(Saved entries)
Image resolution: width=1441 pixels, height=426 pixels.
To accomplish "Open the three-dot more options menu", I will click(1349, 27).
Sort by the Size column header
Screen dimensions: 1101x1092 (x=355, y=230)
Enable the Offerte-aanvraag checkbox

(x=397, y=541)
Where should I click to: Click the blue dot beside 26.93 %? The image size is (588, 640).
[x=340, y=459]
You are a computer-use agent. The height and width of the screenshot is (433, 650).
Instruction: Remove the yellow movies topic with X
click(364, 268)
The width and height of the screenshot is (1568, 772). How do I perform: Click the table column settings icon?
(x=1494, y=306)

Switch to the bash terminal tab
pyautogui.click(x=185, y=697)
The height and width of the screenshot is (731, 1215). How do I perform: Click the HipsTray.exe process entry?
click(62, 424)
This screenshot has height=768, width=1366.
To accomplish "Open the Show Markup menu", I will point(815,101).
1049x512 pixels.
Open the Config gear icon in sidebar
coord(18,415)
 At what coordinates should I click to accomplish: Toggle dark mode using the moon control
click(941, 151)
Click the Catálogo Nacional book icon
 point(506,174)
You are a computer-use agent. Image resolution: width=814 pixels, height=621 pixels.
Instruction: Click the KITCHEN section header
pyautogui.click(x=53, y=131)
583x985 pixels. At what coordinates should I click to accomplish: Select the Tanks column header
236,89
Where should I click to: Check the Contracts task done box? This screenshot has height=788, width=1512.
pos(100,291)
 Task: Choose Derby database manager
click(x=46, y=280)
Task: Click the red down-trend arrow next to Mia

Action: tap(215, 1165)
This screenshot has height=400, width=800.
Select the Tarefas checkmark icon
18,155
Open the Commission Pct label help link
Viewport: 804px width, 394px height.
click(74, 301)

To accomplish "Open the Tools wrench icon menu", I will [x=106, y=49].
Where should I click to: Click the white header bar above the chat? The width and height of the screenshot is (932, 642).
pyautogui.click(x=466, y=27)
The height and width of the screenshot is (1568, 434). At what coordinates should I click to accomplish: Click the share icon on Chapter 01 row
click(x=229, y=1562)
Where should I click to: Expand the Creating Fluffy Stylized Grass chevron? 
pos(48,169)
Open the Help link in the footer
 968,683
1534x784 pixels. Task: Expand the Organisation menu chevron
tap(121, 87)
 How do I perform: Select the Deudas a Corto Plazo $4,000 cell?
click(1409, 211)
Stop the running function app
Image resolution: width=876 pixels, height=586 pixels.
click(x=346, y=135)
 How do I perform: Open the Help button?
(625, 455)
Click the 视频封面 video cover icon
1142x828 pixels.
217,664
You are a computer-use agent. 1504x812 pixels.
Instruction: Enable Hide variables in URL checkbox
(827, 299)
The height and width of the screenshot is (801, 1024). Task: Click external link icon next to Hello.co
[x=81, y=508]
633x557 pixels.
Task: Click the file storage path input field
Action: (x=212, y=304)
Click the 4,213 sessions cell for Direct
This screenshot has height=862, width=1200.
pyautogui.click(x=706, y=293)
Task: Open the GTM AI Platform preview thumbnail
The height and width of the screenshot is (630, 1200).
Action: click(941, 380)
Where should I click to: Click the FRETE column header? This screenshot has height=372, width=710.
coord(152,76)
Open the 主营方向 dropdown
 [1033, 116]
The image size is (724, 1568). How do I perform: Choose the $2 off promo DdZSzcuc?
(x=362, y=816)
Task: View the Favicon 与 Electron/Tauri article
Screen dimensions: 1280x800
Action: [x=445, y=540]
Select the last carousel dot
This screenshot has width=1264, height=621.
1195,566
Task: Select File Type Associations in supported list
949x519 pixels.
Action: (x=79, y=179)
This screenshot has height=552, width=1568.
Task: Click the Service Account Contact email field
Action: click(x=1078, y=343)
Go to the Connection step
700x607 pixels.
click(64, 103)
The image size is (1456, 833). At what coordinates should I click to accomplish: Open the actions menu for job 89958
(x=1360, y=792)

# [WHAT IS NEEDED]
Set down all of the entries exactly, please.

# [ANSWER SECTION]
Image resolution: width=1441 pixels, height=426 pixels.
To accomplish "Open the three-dot more options menu", I will click(1349, 27).
Sort by the Size column header
Screen dimensions: 1101x1092 (x=355, y=230)
Enable the Offerte-aanvraag checkbox

(x=397, y=541)
Where should I click to: Click the blue dot beside 26.93 %? The image size is (588, 640).
[x=340, y=459]
You are a computer-use agent. The height and width of the screenshot is (433, 650).
Instruction: Remove the yellow movies topic with X
click(364, 268)
The width and height of the screenshot is (1568, 772). How do I perform: Click the table column settings icon?
(x=1494, y=306)

Switch to the bash terminal tab
pyautogui.click(x=185, y=697)
The height and width of the screenshot is (731, 1215). How do I perform: Click the HipsTray.exe process entry?
click(62, 424)
This screenshot has height=768, width=1366.
To accomplish "Open the Show Markup menu", I will point(815,101).
1049x512 pixels.
Open the Config gear icon in sidebar
coord(18,415)
 At what coordinates should I click to accomplish: Toggle dark mode using the moon control
click(941, 151)
Click the Catálogo Nacional book icon
 point(506,174)
You are a computer-use agent. Image resolution: width=814 pixels, height=621 pixels.
Instruction: Click the KITCHEN section header
pyautogui.click(x=53, y=131)
583x985 pixels. At what coordinates should I click to accomplish: Select the Tanks column header
236,89
Where should I click to: Check the Contracts task done box? This screenshot has height=788, width=1512.
pos(100,291)
 Task: Choose Derby database manager
click(x=46, y=280)
Task: Click the red down-trend arrow next to Mia

Action: tap(215, 1165)
This screenshot has height=400, width=800.
Select the Tarefas checkmark icon
18,155
Open the Commission Pct label help link
Viewport: 804px width, 394px height.
click(74, 301)

To accomplish "Open the Tools wrench icon menu", I will [x=106, y=49].
Where should I click to: Click the white header bar above the chat? The width and height of the screenshot is (932, 642).
pyautogui.click(x=466, y=27)
The height and width of the screenshot is (1568, 434). At what coordinates should I click to accomplish: Click the share icon on Chapter 01 row
click(x=229, y=1562)
Where should I click to: Expand the Creating Fluffy Stylized Grass chevron? 
pos(48,169)
Open the Help link in the footer
 968,683
1534x784 pixels. Task: Expand the Organisation menu chevron
tap(121, 87)
 How do I perform: Select the Deudas a Corto Plazo $4,000 cell?
click(1409, 211)
Stop the running function app
Image resolution: width=876 pixels, height=586 pixels.
click(x=346, y=135)
 How do I perform: Open the Help button?
(625, 455)
Click the 视频封面 video cover icon
1142x828 pixels.
217,664
You are a computer-use agent. 1504x812 pixels.
Instruction: Enable Hide variables in URL checkbox
(827, 299)
The height and width of the screenshot is (801, 1024). Task: Click external link icon next to Hello.co
[x=81, y=508]
633x557 pixels.
Task: Click the file storage path input field
Action: (x=212, y=304)
Click the 4,213 sessions cell for Direct
This screenshot has height=862, width=1200.
pyautogui.click(x=706, y=293)
Task: Open the GTM AI Platform preview thumbnail
The height and width of the screenshot is (630, 1200).
Action: click(941, 380)
Where should I click to: Click the FRETE column header? This screenshot has height=372, width=710.
coord(152,76)
Open the 主营方向 dropdown
 [1033, 116]
The image size is (724, 1568). How do I perform: Choose the $2 off promo DdZSzcuc?
(x=362, y=816)
Task: View the Favicon 与 Electron/Tauri article
Screen dimensions: 1280x800
Action: [x=445, y=540]
Select the last carousel dot
This screenshot has width=1264, height=621.
1195,566
Task: Select File Type Associations in supported list
949x519 pixels.
Action: (x=79, y=179)
This screenshot has height=552, width=1568.
Task: Click the Service Account Contact email field
Action: click(x=1078, y=343)
Go to the Connection step
700x607 pixels.
click(64, 103)
The image size is (1456, 833). At what coordinates should I click to accomplish: Open the actions menu for job 89958
(x=1360, y=792)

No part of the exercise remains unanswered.